Action item – Your task is to repeat exactly the lines below between the line holding "Task: Open the 查看(V) menu" and the line holding "Start screen recording (屏幕录制)", inclusive, and only those.

════

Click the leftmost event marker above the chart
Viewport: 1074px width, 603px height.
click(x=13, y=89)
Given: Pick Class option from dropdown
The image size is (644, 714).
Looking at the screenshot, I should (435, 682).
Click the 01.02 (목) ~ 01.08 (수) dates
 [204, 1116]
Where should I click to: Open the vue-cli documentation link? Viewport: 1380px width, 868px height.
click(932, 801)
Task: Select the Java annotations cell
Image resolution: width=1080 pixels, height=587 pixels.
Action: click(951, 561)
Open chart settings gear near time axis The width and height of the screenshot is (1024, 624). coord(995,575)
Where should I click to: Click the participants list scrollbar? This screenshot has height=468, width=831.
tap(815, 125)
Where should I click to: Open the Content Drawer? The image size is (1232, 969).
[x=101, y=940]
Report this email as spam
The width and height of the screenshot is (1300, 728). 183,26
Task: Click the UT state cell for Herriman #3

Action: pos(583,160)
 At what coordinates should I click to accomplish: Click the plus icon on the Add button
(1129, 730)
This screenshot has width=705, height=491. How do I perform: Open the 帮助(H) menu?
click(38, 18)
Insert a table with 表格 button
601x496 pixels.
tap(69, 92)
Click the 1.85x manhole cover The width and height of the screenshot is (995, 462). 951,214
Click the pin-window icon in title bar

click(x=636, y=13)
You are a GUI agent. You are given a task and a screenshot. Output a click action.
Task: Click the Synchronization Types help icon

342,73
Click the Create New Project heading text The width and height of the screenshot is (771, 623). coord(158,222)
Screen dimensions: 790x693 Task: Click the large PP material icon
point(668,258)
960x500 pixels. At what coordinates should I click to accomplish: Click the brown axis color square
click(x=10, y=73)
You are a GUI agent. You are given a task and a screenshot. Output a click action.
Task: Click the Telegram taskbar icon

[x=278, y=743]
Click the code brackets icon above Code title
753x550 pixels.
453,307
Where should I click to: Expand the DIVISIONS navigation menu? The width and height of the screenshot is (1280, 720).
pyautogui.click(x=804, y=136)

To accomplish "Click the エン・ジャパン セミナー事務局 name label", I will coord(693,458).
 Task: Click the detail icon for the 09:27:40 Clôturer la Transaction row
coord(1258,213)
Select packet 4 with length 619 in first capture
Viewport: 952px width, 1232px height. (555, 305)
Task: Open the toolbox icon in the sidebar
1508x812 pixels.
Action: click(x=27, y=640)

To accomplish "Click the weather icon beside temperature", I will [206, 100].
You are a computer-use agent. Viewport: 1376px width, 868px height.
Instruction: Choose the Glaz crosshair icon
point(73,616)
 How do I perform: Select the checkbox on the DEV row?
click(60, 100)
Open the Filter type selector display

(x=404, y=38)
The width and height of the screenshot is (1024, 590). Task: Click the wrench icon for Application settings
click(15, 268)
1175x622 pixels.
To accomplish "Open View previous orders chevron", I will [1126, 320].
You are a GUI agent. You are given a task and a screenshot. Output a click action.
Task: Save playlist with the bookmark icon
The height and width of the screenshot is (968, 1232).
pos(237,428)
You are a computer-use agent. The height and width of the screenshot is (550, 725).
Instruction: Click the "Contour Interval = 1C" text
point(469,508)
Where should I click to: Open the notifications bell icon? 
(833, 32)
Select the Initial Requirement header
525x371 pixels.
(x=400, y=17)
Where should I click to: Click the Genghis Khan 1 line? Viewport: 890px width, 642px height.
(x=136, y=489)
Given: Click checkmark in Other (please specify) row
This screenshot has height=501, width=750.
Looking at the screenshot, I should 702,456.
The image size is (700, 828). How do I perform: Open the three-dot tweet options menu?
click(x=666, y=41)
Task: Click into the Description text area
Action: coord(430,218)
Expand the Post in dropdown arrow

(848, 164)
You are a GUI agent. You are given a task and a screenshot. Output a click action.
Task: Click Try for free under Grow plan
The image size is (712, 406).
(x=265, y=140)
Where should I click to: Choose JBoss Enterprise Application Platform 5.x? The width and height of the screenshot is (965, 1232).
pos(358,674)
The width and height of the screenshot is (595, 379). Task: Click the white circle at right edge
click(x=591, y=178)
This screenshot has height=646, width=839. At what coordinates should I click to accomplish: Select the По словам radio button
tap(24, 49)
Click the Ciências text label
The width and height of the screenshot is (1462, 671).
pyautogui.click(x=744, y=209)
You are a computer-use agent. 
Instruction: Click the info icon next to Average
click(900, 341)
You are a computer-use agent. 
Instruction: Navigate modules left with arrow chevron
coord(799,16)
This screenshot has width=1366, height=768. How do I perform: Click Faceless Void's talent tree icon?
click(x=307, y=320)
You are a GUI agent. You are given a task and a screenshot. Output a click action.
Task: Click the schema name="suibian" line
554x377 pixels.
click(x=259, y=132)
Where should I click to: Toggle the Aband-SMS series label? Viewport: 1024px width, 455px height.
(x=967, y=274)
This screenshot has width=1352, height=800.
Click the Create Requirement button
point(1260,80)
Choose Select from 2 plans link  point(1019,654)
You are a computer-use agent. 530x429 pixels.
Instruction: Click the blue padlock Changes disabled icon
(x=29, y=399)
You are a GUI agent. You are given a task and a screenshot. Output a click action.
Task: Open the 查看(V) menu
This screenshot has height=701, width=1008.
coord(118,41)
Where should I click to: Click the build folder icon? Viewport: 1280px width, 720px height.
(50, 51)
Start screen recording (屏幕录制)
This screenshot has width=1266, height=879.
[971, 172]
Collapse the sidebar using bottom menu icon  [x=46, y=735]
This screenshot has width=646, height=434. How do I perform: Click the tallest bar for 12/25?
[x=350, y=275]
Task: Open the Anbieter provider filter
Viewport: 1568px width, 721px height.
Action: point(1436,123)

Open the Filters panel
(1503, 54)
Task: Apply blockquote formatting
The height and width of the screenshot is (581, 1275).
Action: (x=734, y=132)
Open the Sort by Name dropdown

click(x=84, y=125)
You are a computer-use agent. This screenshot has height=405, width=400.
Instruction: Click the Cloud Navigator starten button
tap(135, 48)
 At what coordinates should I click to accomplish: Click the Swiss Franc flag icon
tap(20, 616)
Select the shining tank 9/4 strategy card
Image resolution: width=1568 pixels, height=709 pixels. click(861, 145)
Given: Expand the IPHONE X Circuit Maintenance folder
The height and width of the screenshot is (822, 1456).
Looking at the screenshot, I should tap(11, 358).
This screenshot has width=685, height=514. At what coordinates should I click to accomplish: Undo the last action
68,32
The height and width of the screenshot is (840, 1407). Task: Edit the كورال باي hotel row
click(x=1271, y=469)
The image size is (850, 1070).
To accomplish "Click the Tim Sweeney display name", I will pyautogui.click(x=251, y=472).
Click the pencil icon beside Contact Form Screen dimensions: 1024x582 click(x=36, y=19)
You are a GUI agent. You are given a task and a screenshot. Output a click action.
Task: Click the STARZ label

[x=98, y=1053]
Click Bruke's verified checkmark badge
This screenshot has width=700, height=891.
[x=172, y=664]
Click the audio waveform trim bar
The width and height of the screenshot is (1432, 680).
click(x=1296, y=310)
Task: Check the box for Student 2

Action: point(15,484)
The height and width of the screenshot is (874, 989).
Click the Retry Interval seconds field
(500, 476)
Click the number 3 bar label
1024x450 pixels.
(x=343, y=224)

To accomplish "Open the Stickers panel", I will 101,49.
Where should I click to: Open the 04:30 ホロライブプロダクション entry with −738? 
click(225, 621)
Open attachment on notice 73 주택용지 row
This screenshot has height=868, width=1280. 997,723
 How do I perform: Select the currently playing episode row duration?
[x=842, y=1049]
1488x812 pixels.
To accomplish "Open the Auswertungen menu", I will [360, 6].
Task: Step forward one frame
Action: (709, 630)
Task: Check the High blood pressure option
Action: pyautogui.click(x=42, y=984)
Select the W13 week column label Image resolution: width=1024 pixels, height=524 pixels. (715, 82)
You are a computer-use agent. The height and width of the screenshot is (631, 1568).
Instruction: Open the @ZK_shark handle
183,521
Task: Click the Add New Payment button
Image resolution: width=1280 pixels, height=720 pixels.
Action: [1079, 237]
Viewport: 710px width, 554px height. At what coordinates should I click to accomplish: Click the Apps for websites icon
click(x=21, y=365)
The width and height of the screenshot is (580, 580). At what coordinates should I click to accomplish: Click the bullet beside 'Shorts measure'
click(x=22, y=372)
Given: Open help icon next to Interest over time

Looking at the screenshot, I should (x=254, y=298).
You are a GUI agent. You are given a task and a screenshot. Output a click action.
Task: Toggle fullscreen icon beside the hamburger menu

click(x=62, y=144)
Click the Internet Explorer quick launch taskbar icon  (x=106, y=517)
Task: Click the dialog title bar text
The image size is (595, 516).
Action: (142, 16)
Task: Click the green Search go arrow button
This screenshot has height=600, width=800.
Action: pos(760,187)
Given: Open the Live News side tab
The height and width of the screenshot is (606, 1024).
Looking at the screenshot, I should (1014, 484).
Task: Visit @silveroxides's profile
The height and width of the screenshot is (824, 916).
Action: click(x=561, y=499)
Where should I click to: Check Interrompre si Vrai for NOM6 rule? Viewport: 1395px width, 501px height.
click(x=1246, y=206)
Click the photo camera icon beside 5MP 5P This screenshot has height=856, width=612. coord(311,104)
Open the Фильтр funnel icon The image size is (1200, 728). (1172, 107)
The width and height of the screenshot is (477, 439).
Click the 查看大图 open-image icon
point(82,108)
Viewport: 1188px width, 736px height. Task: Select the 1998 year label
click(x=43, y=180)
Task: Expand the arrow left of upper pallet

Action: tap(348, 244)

════

Completed task –
Task: Open the 查看(V) menu
This screenshot has height=701, width=1008.
coord(118,41)
Where should I click to: Click the build folder icon? Viewport: 1280px width, 720px height.
(50, 51)
Start screen recording (屏幕录制)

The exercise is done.